African elephants and African lions are protected under the provisions of the Endangered Species Act, and their populations have been in steep and steady decline, as a consequence of a variety of human-caused factors, including trade in the parts of these animals. The primary tool the U.S. Fish and Wildlife Services invokes to influence outcomes on the ground for foreign-listed species under the authority of the Endangered Species Act is to restrict imports of parts of animals into the United States. In short, if American trophy hunters cannot import the heads, tusks, and hides of the animals, they are unlikely to kill them in the first place.
Keeping elephants and lions alive is a key to economic progress in so many African nations. Millions of tourists trek to natural areas throughout Africa to see elephants, lions, and the extraordinary wildlife on the continent, collectively contributing billions to the economies of wildlife-rich nations. Trophy hunters, who are dramatically fewer in number than wildlife watchers, generate minuscule dollars in relative terms. What’s more, trophy hunting robs these nations of their greatest resources, diminishing the wildlife-watching experiences of so many tourists. Any U.S. sanctioning of trophy hunting sends a particularly contradictory message at a time when the world has been rallying to save elephants and lions.
A number of African nations, including Botswana, Kenya, and Rwanda, ban all trophy hunting.
In early December 2017, The HSUS commissioned a national survey of American attitudes, revealing that by a margin of more than five to one, respondents oppose allowing American trophy hunters to import tusks and heads into the United States. The survey showed that 78 percent of American voters oppose elephant and lion imports, with 15 percent taking a contrary view. Those trophy imports are opposed by 76 percent of Republicans, 84 percent of Democrats, and 75 percent of non-partisan voters.

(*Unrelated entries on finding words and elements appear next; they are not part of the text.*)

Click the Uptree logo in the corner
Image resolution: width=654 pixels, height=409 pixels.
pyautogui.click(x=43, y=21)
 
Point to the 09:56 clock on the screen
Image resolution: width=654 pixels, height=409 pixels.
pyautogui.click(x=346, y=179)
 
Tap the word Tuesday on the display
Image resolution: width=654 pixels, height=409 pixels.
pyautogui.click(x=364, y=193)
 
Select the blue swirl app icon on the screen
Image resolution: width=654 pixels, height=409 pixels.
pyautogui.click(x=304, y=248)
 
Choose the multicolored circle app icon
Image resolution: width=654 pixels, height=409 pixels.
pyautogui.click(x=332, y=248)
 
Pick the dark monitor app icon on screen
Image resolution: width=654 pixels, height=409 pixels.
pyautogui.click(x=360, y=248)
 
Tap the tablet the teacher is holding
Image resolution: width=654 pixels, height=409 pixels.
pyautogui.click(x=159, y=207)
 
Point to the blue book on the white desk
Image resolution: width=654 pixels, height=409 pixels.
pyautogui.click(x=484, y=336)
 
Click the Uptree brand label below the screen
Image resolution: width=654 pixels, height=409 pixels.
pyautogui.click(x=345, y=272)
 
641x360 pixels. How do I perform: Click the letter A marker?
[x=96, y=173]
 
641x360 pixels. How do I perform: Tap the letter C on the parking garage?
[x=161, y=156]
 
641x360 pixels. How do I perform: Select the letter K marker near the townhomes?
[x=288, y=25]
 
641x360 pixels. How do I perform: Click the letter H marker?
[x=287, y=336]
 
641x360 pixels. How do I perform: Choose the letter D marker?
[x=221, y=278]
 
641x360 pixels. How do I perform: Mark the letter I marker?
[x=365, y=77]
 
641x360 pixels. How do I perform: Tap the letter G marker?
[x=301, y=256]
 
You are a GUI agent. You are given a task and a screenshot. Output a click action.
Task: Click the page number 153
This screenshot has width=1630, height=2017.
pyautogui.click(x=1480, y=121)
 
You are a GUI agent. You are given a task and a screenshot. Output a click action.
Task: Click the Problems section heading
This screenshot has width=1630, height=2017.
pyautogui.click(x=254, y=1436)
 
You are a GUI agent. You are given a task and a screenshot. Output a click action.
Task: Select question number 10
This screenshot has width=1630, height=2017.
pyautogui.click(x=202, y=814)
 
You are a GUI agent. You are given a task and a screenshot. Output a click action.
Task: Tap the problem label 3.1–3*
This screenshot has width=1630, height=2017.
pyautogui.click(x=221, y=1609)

The U.S. Fish and Wildlife Service should heed sentiment and science and formally prohibit such imports for elephant, lions, leopards, and other threatened and endangered species across the board. We hope the Trump administration will forbid elephant and lion imports from all other African countries where American trophy hunters kill these animals for their tusks, and that includes Cameroon, Mozambique, Namibia, South Africa, and Tanzania.
We don’t allow trophy hunting of threatened or endangered species living in the United States, and there’s no logical reason to recognize it and enable it as a tool for dealing with foreign-listed threatened and endangered species.
Our intolerance for animal cruelty, especially when it is purposeful, wasteful, and done for boastful, selfish purposes like trophy hunting and dogfighting, is an American characteristic that binds us together as a nation and is something we should be proud of. President Trump has keenly tapped into this American value by imposing a ban on the imports of trophy-hunted elephants and lions from two countries, and we hope that’s just a start.